Problem to solve » Please write out exactly the line containing "Where should I" below and every line after it, through the last one, but leave out any pictures.

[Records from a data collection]
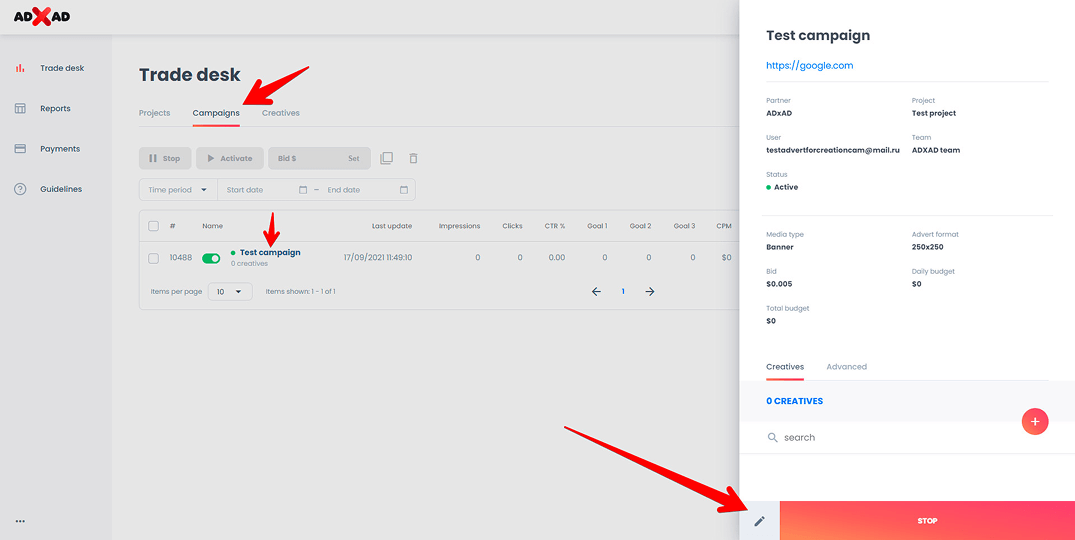Check the box for campaign 10488
The width and height of the screenshot is (1075, 540).
pos(153,258)
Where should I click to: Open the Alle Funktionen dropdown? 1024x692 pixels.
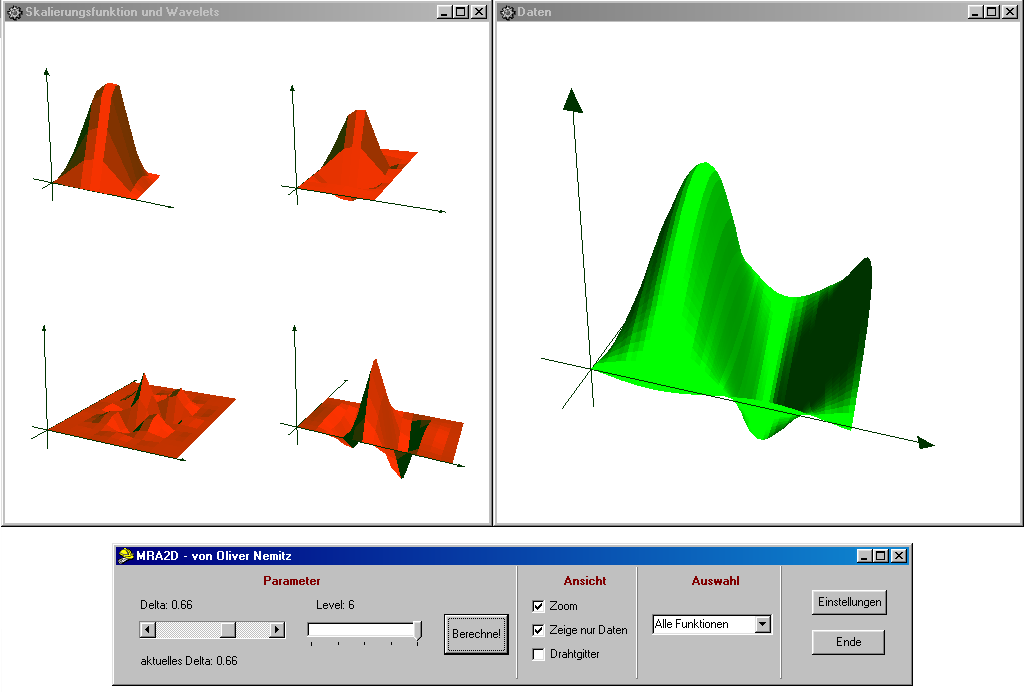tap(763, 624)
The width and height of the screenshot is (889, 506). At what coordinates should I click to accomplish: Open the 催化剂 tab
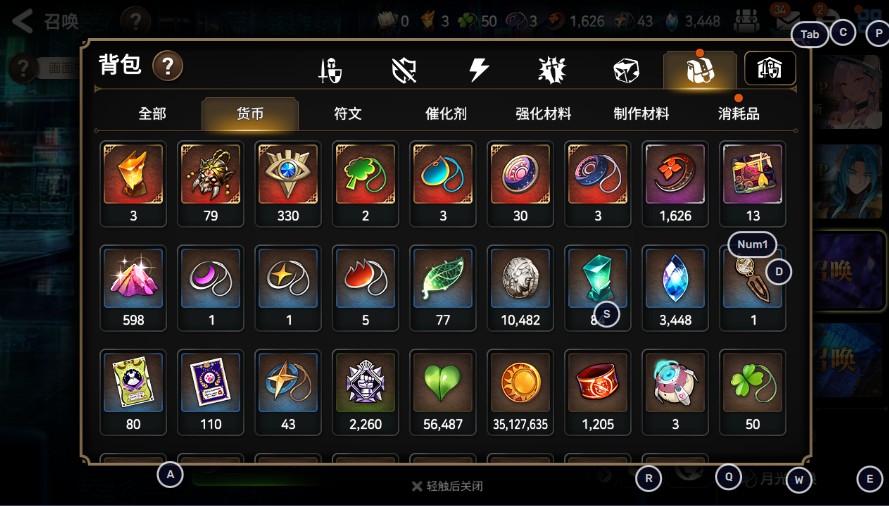[x=446, y=113]
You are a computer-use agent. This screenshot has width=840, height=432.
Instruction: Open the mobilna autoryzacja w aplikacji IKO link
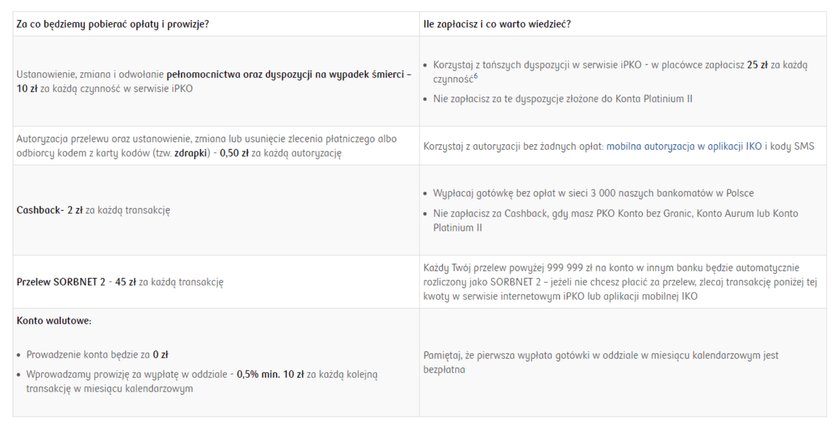tap(684, 146)
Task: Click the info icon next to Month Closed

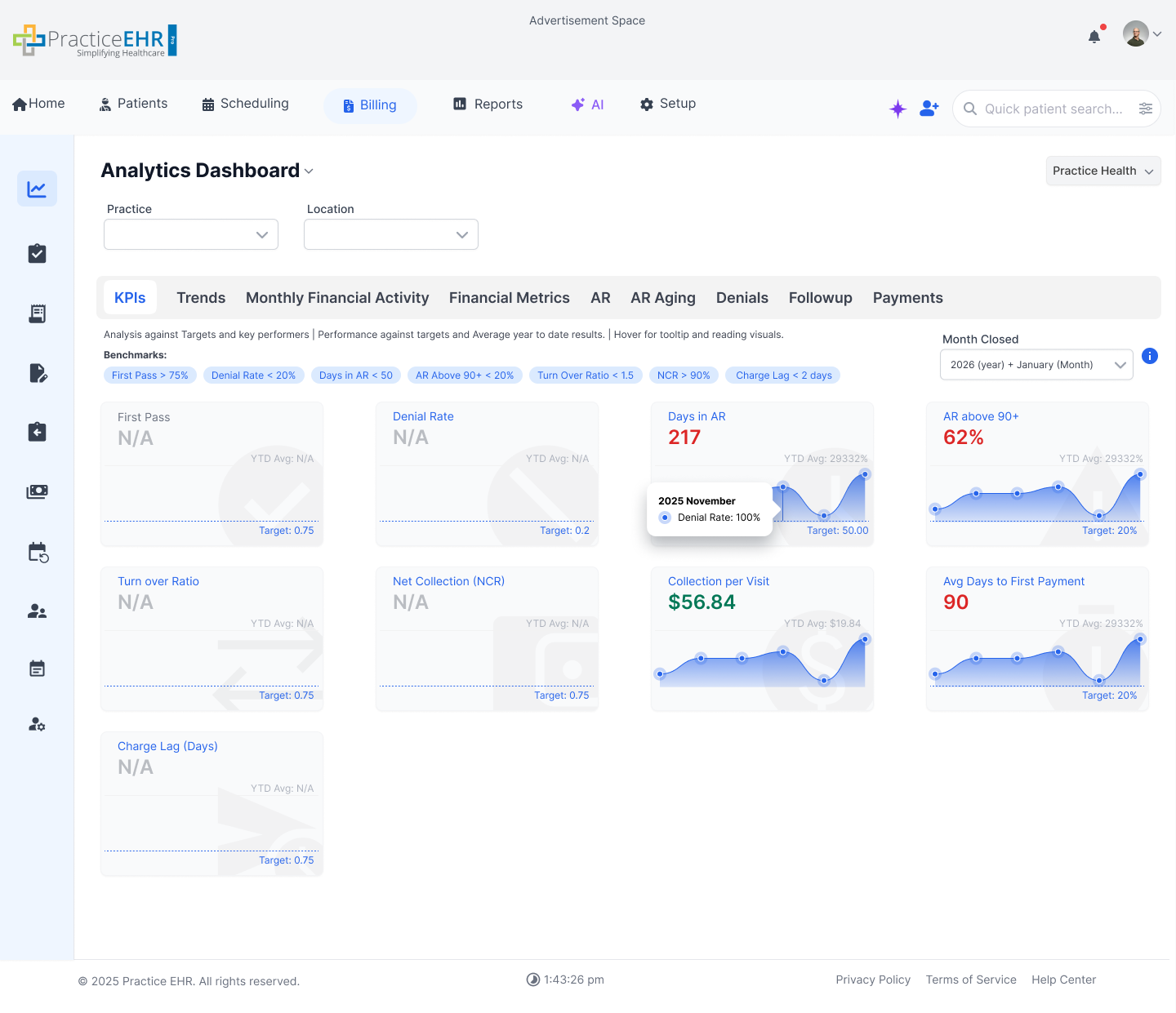Action: click(x=1149, y=356)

Expected output »
Where should I click to: Open the Alle Funktionen dropdown? 1024x692 pixels.
tap(763, 624)
The width and height of the screenshot is (889, 506). At what coordinates should I click to accomplish: Open the 催化剂 tab
[x=446, y=113]
You are a computer-use agent. This screenshot has width=840, height=432.
Instruction: Open the mobilna autoryzacja w aplikacji IKO link
tap(684, 146)
Task: Click the info icon next to Month Closed

Action: click(x=1149, y=356)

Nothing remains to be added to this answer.